__INSTRUCTIONS FOR THE TASK__.
Provide the number of lines in the records that hold the string "badge", without any other words.

__AVAILABLE DATA__.
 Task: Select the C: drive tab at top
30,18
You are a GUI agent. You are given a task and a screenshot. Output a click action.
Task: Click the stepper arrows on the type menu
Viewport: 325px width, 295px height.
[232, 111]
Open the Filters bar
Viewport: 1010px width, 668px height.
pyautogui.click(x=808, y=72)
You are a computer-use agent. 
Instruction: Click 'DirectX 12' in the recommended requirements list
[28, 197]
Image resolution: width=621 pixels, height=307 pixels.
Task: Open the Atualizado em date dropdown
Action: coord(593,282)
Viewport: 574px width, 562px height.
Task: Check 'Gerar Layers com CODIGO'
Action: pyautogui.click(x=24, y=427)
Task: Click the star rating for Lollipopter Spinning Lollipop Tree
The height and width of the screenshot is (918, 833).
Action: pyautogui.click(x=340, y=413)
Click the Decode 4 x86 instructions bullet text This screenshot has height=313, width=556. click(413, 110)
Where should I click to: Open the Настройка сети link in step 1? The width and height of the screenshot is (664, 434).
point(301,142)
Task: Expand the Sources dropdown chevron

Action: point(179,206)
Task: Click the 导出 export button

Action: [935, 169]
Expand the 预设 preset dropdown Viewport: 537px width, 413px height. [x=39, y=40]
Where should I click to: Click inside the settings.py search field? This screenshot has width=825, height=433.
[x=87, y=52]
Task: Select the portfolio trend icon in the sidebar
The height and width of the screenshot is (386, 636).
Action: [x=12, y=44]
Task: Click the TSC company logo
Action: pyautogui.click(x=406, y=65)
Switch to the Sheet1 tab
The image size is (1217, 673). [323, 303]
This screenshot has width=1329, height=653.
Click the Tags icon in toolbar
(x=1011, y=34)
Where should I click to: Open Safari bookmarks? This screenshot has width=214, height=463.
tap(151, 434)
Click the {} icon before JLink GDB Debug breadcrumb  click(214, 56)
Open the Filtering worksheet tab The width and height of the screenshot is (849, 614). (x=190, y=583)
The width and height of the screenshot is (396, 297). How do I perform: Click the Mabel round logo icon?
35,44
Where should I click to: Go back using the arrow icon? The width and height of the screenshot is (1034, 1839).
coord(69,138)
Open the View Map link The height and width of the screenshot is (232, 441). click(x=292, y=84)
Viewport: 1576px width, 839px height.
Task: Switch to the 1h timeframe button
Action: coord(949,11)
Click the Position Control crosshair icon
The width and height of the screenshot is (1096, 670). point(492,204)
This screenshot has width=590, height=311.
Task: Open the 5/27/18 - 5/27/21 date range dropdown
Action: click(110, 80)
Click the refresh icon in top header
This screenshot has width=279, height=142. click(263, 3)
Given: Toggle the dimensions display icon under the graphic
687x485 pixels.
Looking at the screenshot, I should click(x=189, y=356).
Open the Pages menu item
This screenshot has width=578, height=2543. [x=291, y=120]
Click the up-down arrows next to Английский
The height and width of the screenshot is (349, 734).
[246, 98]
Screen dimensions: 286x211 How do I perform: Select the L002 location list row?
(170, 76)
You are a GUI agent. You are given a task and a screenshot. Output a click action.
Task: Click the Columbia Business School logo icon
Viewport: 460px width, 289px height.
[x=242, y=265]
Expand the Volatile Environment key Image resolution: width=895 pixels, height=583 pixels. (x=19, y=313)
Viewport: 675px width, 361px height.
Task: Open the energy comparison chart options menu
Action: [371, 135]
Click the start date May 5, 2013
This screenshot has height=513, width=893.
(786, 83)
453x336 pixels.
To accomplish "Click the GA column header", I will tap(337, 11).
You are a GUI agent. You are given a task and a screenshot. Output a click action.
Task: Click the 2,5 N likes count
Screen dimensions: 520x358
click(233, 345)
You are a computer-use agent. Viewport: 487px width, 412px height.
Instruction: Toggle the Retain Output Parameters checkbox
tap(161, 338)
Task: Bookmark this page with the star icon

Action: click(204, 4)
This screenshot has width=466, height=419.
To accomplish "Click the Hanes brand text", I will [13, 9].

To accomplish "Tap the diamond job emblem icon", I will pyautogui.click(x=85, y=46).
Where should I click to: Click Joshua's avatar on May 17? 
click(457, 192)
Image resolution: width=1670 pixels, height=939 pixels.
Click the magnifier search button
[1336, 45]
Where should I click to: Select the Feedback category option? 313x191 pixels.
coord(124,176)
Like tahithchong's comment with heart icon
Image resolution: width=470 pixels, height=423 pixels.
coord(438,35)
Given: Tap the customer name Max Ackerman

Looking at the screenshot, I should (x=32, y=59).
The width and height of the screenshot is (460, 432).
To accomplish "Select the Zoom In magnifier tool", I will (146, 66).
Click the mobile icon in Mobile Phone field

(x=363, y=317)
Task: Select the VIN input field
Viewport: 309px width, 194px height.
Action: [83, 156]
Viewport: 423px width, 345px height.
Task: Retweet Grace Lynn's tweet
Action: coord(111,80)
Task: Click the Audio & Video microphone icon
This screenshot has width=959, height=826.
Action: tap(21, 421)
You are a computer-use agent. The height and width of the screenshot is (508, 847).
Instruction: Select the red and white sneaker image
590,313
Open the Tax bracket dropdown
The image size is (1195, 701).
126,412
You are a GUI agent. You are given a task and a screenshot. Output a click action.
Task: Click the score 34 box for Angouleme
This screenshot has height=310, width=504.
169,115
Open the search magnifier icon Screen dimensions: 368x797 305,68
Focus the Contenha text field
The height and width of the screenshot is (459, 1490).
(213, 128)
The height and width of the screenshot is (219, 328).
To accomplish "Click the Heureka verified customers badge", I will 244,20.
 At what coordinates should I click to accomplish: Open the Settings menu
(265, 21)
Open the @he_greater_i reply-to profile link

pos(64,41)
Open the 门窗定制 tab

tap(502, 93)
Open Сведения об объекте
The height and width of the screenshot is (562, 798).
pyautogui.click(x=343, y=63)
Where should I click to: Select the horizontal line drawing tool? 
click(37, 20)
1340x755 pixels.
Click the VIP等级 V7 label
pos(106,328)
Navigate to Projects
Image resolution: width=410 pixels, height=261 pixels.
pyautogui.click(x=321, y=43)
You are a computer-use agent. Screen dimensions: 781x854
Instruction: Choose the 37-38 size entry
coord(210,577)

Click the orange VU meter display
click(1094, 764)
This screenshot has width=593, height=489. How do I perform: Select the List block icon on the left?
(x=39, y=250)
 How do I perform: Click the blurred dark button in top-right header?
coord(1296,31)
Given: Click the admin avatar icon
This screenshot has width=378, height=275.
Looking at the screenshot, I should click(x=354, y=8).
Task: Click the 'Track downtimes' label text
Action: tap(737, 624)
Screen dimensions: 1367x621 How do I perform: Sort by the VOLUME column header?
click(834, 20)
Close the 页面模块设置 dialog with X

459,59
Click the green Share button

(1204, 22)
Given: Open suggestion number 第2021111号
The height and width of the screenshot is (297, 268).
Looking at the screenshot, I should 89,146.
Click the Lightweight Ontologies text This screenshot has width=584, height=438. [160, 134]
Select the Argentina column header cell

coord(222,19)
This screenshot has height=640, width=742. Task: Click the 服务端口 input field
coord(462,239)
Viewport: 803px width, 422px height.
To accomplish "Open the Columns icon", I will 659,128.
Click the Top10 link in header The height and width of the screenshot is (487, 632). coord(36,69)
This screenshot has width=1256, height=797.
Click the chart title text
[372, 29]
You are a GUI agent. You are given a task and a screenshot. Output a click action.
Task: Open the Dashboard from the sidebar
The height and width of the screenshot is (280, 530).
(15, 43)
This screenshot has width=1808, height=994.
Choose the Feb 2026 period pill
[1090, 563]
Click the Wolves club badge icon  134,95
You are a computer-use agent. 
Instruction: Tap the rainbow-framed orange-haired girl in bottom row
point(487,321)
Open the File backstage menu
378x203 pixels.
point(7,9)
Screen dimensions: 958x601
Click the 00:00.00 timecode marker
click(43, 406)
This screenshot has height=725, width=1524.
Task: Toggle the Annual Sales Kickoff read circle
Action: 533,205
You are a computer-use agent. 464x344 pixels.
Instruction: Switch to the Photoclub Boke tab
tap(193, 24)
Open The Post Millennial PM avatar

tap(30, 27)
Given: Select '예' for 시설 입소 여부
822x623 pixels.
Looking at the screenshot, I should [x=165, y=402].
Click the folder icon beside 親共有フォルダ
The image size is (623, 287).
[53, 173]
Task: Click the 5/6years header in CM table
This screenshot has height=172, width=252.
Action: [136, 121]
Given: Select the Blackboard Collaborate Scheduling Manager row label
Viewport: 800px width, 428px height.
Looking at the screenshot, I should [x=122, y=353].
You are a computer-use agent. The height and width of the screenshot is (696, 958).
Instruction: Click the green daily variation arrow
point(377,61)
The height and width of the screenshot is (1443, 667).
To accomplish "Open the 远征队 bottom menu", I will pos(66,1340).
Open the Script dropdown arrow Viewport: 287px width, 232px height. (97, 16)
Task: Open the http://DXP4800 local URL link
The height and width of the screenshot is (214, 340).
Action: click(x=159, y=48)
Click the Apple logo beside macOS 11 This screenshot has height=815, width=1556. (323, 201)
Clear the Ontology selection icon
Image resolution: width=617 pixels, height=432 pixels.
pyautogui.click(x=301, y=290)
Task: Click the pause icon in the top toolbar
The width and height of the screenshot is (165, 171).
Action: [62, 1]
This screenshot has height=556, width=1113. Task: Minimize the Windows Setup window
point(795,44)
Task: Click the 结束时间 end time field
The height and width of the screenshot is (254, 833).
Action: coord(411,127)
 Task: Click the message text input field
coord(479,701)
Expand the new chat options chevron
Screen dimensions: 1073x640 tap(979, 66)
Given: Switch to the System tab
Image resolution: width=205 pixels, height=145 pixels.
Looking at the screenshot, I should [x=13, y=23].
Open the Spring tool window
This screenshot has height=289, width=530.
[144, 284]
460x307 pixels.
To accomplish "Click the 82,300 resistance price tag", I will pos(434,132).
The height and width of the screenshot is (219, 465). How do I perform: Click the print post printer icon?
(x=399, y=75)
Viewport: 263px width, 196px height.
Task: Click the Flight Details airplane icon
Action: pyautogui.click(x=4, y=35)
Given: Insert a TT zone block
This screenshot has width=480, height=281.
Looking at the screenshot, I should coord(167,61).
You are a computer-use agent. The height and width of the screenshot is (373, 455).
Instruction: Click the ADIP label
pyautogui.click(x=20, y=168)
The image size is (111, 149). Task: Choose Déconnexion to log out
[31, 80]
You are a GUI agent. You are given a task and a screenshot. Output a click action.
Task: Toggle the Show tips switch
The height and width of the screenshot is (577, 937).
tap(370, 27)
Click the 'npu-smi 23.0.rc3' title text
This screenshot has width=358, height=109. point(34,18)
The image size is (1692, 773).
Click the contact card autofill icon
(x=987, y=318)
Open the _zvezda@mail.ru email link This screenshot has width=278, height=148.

__RESULT FOR THIS EXERCISE__.
2